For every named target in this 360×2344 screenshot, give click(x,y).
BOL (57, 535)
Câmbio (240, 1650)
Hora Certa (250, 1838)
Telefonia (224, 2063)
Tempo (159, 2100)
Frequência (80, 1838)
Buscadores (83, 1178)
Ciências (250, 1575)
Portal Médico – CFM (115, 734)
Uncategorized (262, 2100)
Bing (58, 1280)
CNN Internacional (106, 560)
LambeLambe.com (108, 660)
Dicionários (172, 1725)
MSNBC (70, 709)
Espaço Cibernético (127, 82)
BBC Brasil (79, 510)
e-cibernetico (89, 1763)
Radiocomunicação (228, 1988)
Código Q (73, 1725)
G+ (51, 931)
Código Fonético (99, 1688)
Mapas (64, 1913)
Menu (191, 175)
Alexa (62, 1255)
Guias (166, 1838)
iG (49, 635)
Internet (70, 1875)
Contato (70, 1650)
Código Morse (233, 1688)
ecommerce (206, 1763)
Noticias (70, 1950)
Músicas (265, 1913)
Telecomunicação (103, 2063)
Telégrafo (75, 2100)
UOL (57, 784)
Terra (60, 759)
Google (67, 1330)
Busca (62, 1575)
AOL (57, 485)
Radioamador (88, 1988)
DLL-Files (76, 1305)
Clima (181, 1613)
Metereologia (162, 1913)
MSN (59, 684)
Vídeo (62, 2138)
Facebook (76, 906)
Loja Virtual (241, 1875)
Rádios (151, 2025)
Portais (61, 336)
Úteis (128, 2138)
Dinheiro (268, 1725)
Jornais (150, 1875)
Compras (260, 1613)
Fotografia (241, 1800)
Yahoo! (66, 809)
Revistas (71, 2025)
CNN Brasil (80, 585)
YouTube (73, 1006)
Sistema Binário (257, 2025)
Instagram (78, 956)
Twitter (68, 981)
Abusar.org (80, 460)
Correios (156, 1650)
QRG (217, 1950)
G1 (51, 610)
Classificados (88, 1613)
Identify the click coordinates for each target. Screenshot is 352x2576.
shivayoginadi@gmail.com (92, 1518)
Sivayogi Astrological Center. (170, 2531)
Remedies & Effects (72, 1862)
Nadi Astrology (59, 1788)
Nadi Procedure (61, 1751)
──────────────────────────────
> [What is expected]: All of the material must be given again exactly.

> [Exercise result]:
For every named target in this 360×2344 screenshot, give click(x,y).
BOL (57, 535)
Câmbio (240, 1650)
Hora Certa (250, 1838)
Telefonia (224, 2063)
Tempo (159, 2100)
Frequência (80, 1838)
Buscadores (83, 1178)
Ciências (250, 1575)
Portal Médico – CFM (115, 734)
Uncategorized (262, 2100)
Bing (58, 1280)
CNN Internacional (106, 560)
LambeLambe.com (108, 660)
Dicionários (172, 1725)
MSNBC (70, 709)
Espaço Cibernético (127, 82)
BBC Brasil (79, 510)
e-cibernetico (89, 1763)
Radiocomunicação (228, 1988)
Código Q (73, 1725)
G+ (51, 931)
Código Fonético (99, 1688)
Mapas (64, 1913)
Menu (191, 175)
Alexa (62, 1255)
Guias (166, 1838)
iG (49, 635)
Internet (70, 1875)
Contato (70, 1650)
Código Morse (233, 1688)
ecommerce (206, 1763)
Noticias (70, 1950)
Músicas (265, 1913)
Telecomunicação (103, 2063)
Telégrafo (75, 2100)
UOL (57, 784)
Terra (60, 759)
Google (67, 1330)
Busca (62, 1575)
AOL (57, 485)
Radioamador (88, 1988)
DLL-Files (76, 1305)
Clima (181, 1613)
Metereologia (162, 1913)
MSN (59, 684)
Vídeo (62, 2138)
Facebook (76, 906)
Loja Virtual (241, 1875)
Rádios (151, 2025)
Portais (61, 336)
Úteis (128, 2138)
Dinheiro (268, 1725)
Jornais (150, 1875)
Compras (260, 1613)
Fotografia (241, 1800)
Yahoo! (66, 809)
Revistas (71, 2025)
CNN Brasil (80, 585)
YouTube (73, 1006)
Sistema Binário (257, 2025)
Instagram (78, 956)
Twitter (68, 981)
Abusar.org (80, 460)
Correios (156, 1650)
QRG (217, 1950)
G1 (51, 610)
Classificados (88, 1613)
Identify the click coordinates for each target. Screenshot is 352x2576.
shivayoginadi@gmail.com (92, 1518)
Sivayogi Astrological Center. (170, 2531)
Remedies & Effects (72, 1862)
Nadi Astrology (59, 1788)
Nadi Procedure (61, 1751)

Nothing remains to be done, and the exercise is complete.